▶ _What to produce_: Each record is to be duplicated exactly, with nothing added.

▶ _Extracted material_:
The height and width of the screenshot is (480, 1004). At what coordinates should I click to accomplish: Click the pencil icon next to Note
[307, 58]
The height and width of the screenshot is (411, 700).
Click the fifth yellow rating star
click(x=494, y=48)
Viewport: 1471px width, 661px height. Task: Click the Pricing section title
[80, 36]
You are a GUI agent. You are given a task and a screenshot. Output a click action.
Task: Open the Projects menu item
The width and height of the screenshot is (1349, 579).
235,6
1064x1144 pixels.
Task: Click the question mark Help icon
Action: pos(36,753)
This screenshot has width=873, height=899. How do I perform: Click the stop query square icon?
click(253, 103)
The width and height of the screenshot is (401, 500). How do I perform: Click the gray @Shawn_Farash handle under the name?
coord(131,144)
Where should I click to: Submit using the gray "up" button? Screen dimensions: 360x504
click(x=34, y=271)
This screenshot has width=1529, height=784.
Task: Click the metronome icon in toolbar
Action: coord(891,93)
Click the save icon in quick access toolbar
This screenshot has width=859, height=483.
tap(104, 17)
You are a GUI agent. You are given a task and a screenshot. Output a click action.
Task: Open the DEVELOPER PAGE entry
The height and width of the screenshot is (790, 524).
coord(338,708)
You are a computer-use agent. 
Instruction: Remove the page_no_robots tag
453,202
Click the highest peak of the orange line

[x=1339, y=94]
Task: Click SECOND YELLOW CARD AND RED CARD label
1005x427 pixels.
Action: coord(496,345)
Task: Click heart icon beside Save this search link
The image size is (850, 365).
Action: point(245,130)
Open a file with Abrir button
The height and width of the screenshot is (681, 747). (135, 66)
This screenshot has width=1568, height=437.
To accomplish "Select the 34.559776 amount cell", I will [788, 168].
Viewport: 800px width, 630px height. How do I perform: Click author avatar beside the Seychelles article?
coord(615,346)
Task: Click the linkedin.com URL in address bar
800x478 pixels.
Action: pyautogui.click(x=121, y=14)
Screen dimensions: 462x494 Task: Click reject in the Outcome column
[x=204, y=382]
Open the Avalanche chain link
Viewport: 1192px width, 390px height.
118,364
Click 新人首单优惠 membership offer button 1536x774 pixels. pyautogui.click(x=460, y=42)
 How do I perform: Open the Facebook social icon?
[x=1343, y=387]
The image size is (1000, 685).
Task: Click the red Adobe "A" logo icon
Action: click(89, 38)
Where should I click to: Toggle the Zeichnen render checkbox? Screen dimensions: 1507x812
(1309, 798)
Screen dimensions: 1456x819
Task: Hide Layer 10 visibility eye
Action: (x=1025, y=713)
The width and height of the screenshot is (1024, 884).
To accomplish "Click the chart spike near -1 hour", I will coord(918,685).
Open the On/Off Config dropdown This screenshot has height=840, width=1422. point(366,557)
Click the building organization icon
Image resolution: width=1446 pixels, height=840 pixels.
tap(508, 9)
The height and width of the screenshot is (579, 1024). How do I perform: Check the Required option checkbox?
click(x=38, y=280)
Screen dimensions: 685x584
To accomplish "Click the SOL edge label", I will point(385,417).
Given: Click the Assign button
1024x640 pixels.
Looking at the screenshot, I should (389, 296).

▶ _Output of the exercise_:
The height and width of the screenshot is (480, 1004). At what coordinates should I click to accomplish: Click the pencil icon next to Note
[307, 58]
The height and width of the screenshot is (411, 700).
Click the fifth yellow rating star
click(x=494, y=48)
Viewport: 1471px width, 661px height. Task: Click the Pricing section title
[80, 36]
You are a GUI agent. You are given a task and a screenshot. Output a click action.
Task: Open the Projects menu item
The width and height of the screenshot is (1349, 579).
235,6
1064x1144 pixels.
Task: Click the question mark Help icon
Action: pos(36,753)
This screenshot has width=873, height=899. How do I perform: Click the stop query square icon?
click(253, 103)
The width and height of the screenshot is (401, 500). How do I perform: Click the gray @Shawn_Farash handle under the name?
coord(131,144)
Where should I click to: Submit using the gray "up" button? Screen dimensions: 360x504
click(x=34, y=271)
This screenshot has width=1529, height=784.
Task: Click the metronome icon in toolbar
Action: coord(891,93)
Click the save icon in quick access toolbar
This screenshot has width=859, height=483.
tap(104, 17)
You are a GUI agent. You are given a task and a screenshot. Output a click action.
Task: Open the DEVELOPER PAGE entry
The height and width of the screenshot is (790, 524).
coord(338,708)
You are a computer-use agent. 
Instruction: Remove the page_no_robots tag
453,202
Click the highest peak of the orange line

[x=1339, y=94]
Task: Click SECOND YELLOW CARD AND RED CARD label
1005x427 pixels.
Action: coord(496,345)
Task: Click heart icon beside Save this search link
The image size is (850, 365).
Action: point(245,130)
Open a file with Abrir button
The height and width of the screenshot is (681, 747). (135, 66)
This screenshot has width=1568, height=437.
To accomplish "Select the 34.559776 amount cell", I will [788, 168].
Viewport: 800px width, 630px height. How do I perform: Click author avatar beside the Seychelles article?
coord(615,346)
Task: Click the linkedin.com URL in address bar
800x478 pixels.
Action: pyautogui.click(x=121, y=14)
Screen dimensions: 462x494 Task: Click reject in the Outcome column
[x=204, y=382]
Open the Avalanche chain link
Viewport: 1192px width, 390px height.
118,364
Click 新人首单优惠 membership offer button 1536x774 pixels. pyautogui.click(x=460, y=42)
 How do I perform: Open the Facebook social icon?
[x=1343, y=387]
The image size is (1000, 685).
Task: Click the red Adobe "A" logo icon
Action: click(89, 38)
Where should I click to: Toggle the Zeichnen render checkbox? Screen dimensions: 1507x812
(1309, 798)
Screen dimensions: 1456x819
Task: Hide Layer 10 visibility eye
Action: (x=1025, y=713)
The width and height of the screenshot is (1024, 884).
To accomplish "Click the chart spike near -1 hour", I will coord(918,685).
Open the On/Off Config dropdown This screenshot has height=840, width=1422. point(366,557)
Click the building organization icon
Image resolution: width=1446 pixels, height=840 pixels.
tap(508, 9)
The height and width of the screenshot is (579, 1024). How do I perform: Check the Required option checkbox?
click(x=38, y=280)
Screen dimensions: 685x584
To accomplish "Click the SOL edge label", I will point(385,417).
Given: Click the Assign button
1024x640 pixels.
Looking at the screenshot, I should (389, 296).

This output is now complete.